Een andere omstandigheid die erop schijnt te duiden dat de brief in Rome werd geschreven, is het feit dat Onesimus zich op de plaats bevond waar Paulus de brief schreef en vervolgens Tychikus vergezelde toen deze de brief naar Kolosse bracht. Stellig zou Rome, waar het van mensen wemelde, een stad zijn waarheen een vluchtende slaaf graag trok om daar toevlucht te zoeken. De brief aan de Kolossenzen werd klaarblijkelijk tegen het einde van Paulus’ eerste gevangenschap in Rome, of rond 60–61 G.T. geschreven, toen hij ook de brief aan Filemon schreef. Tychikus en Onesimus bezorgden niet alleen de brief aan de Kolossenzen, maar ook de brief van de apostel aan Filemon (Filem. 10-12). Aangezien Paulus in zijn brief aan Filemon (vs. 22) de hoop tot uitdrukking brengt in vrijheid gesteld te worden, mag men concluderen dat de brief aan de Kolossenzen evenals die aan Filemon tegen het einde van Paulus’ eerste gevangenschap in Rome werd geschreven.

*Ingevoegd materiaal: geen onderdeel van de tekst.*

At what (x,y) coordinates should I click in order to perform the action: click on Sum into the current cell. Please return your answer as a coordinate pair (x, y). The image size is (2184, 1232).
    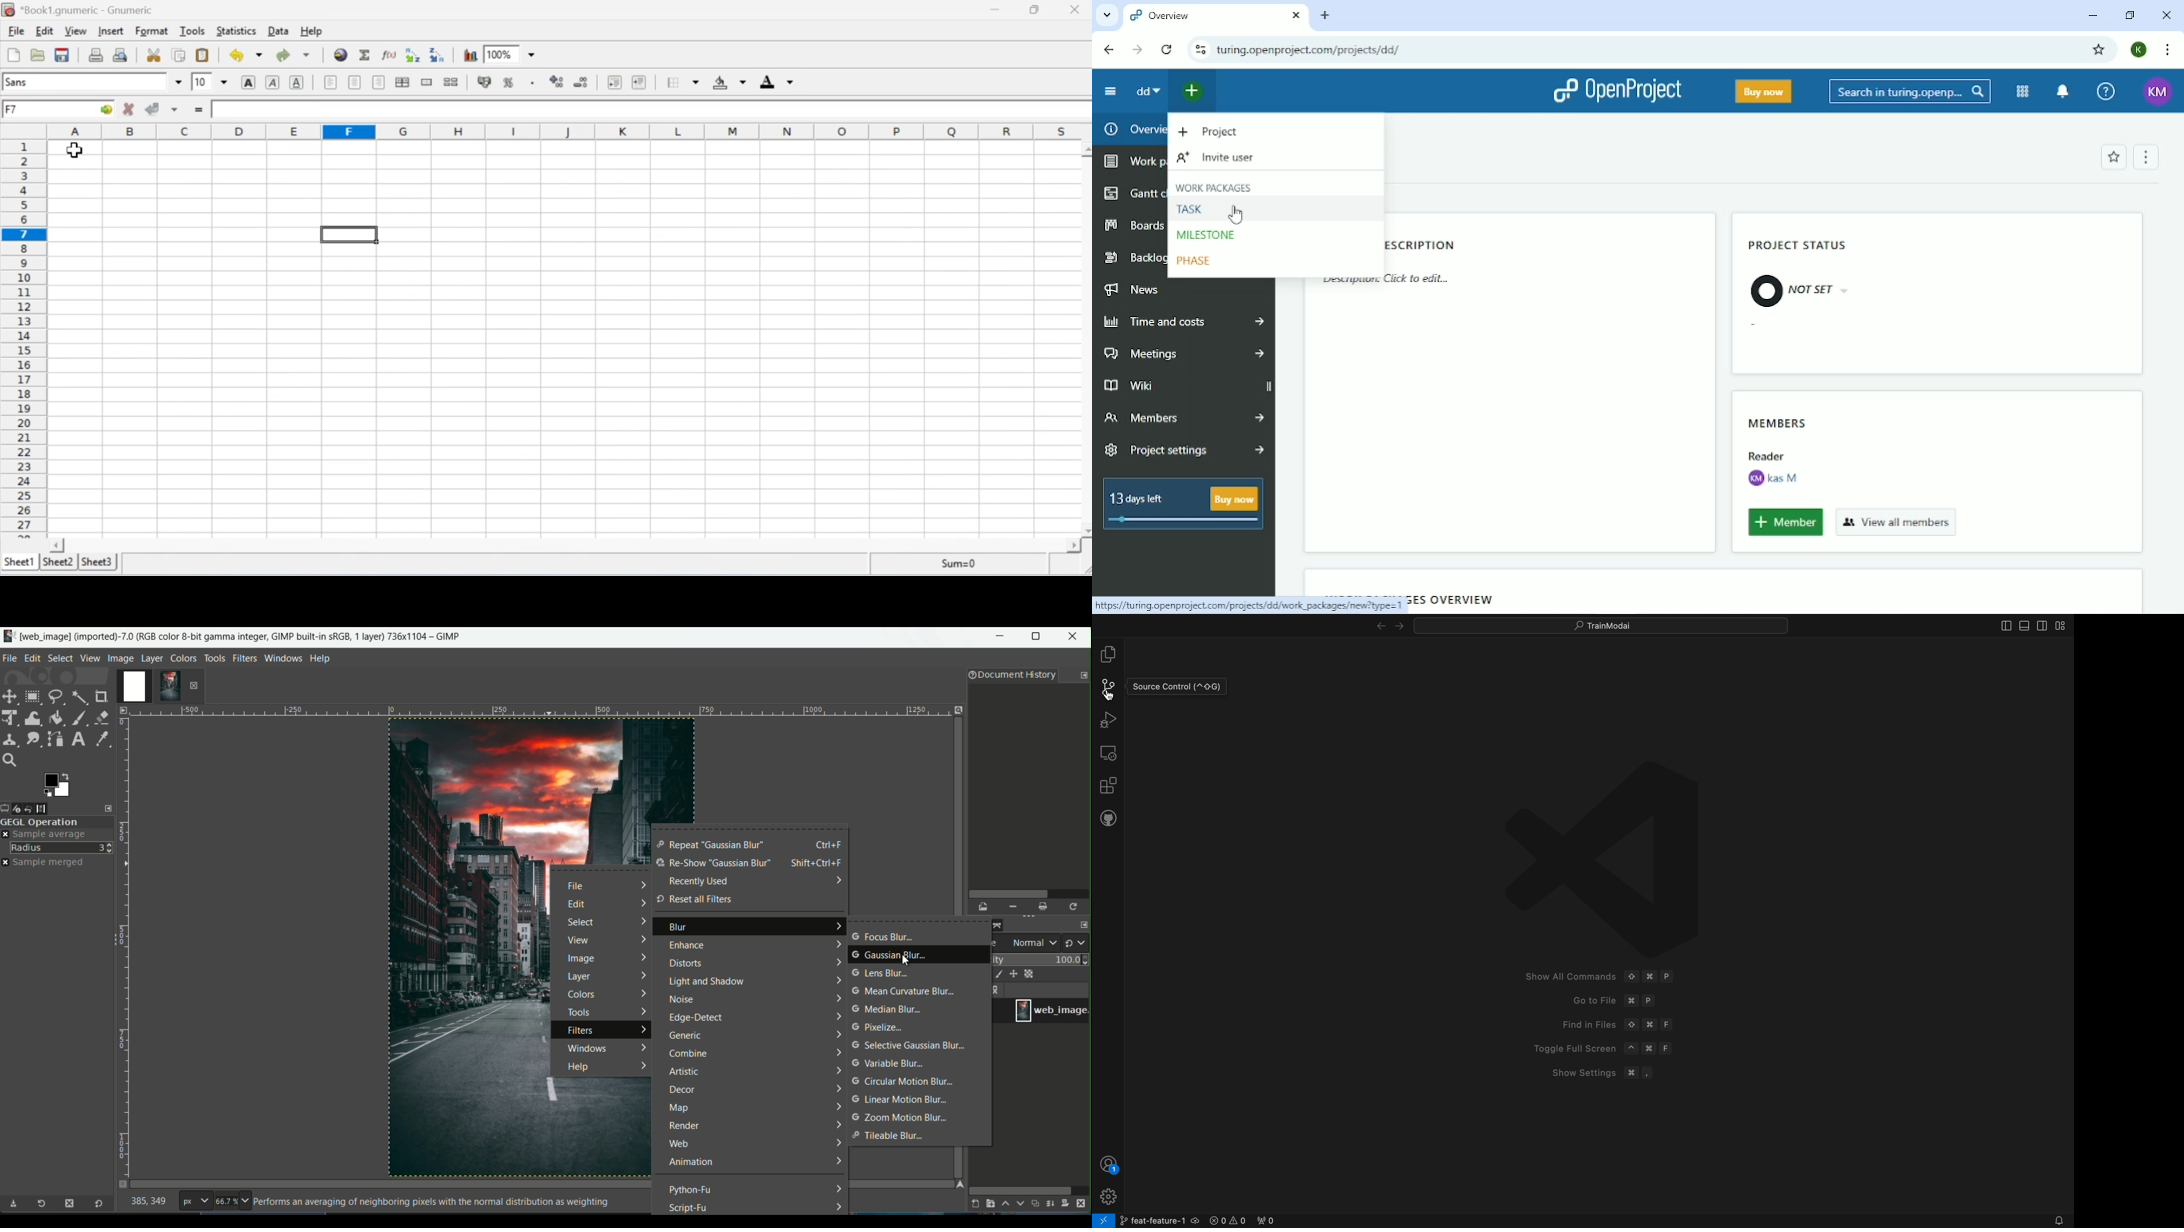
    Looking at the image, I should click on (367, 56).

VERKEERDE ZIENSWIJZEN BESTREDEN
In Kolosse bevorderden valse leraren een bedrieglijke filosofie. Men hechtte grote waarde aan het onderhouden van de verordeningen die in de Mozaïsche wet waren voorgeschreven. Bovendien werd op een ascetische levenswijze aangedrongen. De apostel waarschuwde de christenen in Kolosse op hun hoede te zijn, opdat niemand hen „als zijn prooi [zou] wegdragen door middel van de filosofie en door ijdel bedrog overeenkomstig de overlevering van mensen, overeenkomstig de elementaire dingen van de wereld en niet overeenkomstig Christus” (Kol. 2:8). Ook drong Paulus er bij zijn medegelovigen op aan zich door niemand te laten „oordelen inzake eten en drinken of met betrekking tot een feestdag of een viering van de nieuwe maan of van een sabbat, want die dingen zijn een schaduw van de toekomende dingen, maar de werkelijkheid behoort de Christus toe” (Kol. 2:16, 17). De apostel doorzag schijnnederigheid en laakte de beoefening van ascetisme, door te zeggen: „Deze dingen hebben wel een schijn van wijsheid in een zichzelf opgelegde vorm van aanbidding en schijnnederigheid, een strenge behandeling van het lichaam, maar ze hebben geen waarde ter bestrijding van de bevrediging van het vlees.” — Kol. 2:20-23.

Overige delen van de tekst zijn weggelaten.